**TASKS TO CARRY OUT:**
[a] Render this sentence from the passage on looksmaxxing into Spanish: "The message is simple but incredibly damaging: real men look a certain way, and boys should start working toward that look as early as possible."
[b] Carry on the passage on looksmaxxing, picking up after its final sentence.

**EXCERPT TO READ:**
....

Their feathered fringes are sculpted with spendy seasalt spray. The surfer husband watches them, baffled, muttering: “It’s in the ocean for FREE,” as they jostle for mirror space, smelling of carp.

They cleanse, tone, and moisturise. They have pullup bars and do pushup challenges. They have abs, for chrissake! At their age, the only sixpack I cared about was cans of Ritz and Tayto cheese and onion.

And then I stumbled across the term ‘Looksmaxxing’.

It’s a trend telling boys they must optimise their appearance to become the most attractive, masculine version of themselves. There’s a checklist: square jaw, “hunter eyes”, 6’1” to 6’4” in height, muscular, perfect skin, and Hollywood hair.

The message is simple but incredibly damaging: real men look a certain way, and boys should start working toward that look as early as possible.

What’s worse, apparently, the term comes from incel and “redpill” communities. These are pathetic online spaces steeped in misogyny, with moronic virgins peddling warped ideas about dating. As the trend spread, boys picked it up without any idea of its origins. What started as a fringe ideology by whackjobs is now packaged as “self-improvement” by influencers who tend to be blasé about how this could be affecting the viewers.

....

**AVAILABLE DATA:**

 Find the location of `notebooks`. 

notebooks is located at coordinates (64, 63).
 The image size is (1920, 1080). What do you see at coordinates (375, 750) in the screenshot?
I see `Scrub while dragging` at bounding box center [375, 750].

....

**ANSWERS FOR THE EXERCISE:**
[a] El mensaje es simple pero increíblemente dañino: los hombres de verdad tienen cierto aspecto, y los chicos deberían empezar a trabajar para lograr ese aspecto lo antes posible.

[b]
Do our boys need all this improving? As Mark D’arcy so perfectly put it, I like them very much, just as they are. (Except in how they can’t seem to hang up a towel. That’s a lost cause.)

My real worry isn’t that they’ll turn into vain gymbros who’d lick themselves if they were chocolate. It’s that they’ll start to believe that being a man is all about appearance, not character. That their worth depends on how attractive women find them. That masculinity is something you build in the gym rather than something you grow into with kindness, humour, resilience, and the ability to walk the damn dog without being asked.

We’ve spent decades trying to free girls from impossible standards. PLEASE let’s not let social media saddle our beautiful boys with a new set.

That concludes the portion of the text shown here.